The artists wanted to liberate from traditional ideas and definitions by using non-figurative means to create collages and poems consisting of nonsense words, and they were experimenting by taking readymade objects of everyday use out of their intended functional space and elevating them to “art”. A special and well known example is “Fountain”, 1917, by Marcel Duchamp. He creates a urinal as a fountain.
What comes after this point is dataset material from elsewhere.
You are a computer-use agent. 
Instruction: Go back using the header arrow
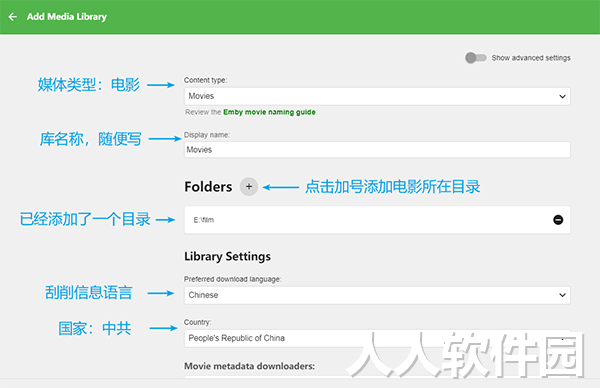pos(13,17)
Dadaism was a Non-Art-Movement. The Dadaists used absurdity against the ruling elite, whom they saw as contributing to the war. They worked in collage, photomontage and found-object constructions and rejected traditional concepts of beauty. Dada-art included music, literature, sculpture and puppetry. All intended to provoke and offend the artistic and political elite. The characteristics of Dada-art: You get a feeling and understanding of Dada-art through these words that characterizes the style: Anti-art, travesty, nonsense, absurdity, ready-made’s, incongruently, graphic design, typography, collage, photomontage, visual poetry and sound poetry.

dadaism

Artists representing the style.

Dada artists are hard to classify in a genre, because many of them did many things. Music, literature, sculpture, puppetry, photography, body art and performance art. They worked with humor, were taking creative chances, they were experimenting and investigating.

Some Dada-artists will be presented here: Marcel Duchamp, 1887 – 1968, worked with paintings, sculptures, films, ready-made’s and performance. Jean Arp, 1886 – 1966, explored the art of collage. Hugo Ball, 1886 – 1947, worked with Dada poems with visual poetry or sound poetry. He performed the poem “Karawane” dressed in a suit of sheets of paper of shining blue carton. Emmy Henning’s, 1885 – 1948, was a poet and a cabaret performer. Tristan Tzara, 1896 – 1963, was a poet, painter and performance artist. Marcel Janco, 1895 – 1984, was a visual artist, architect, art theorist and a mask designer. Sophie Tauber, 1889 – 1943, was a dancer, choreographer, furniture and textile designer. Francis Picabia, 1879 – 1952, was an author, painter and a lithographic artist. Man Ray, 1890 – 1976, was a photographer and a stage manager. He toyed with the arts of photography. Erwin Blumenfeld, 1897 – 1969, working with photography and collage.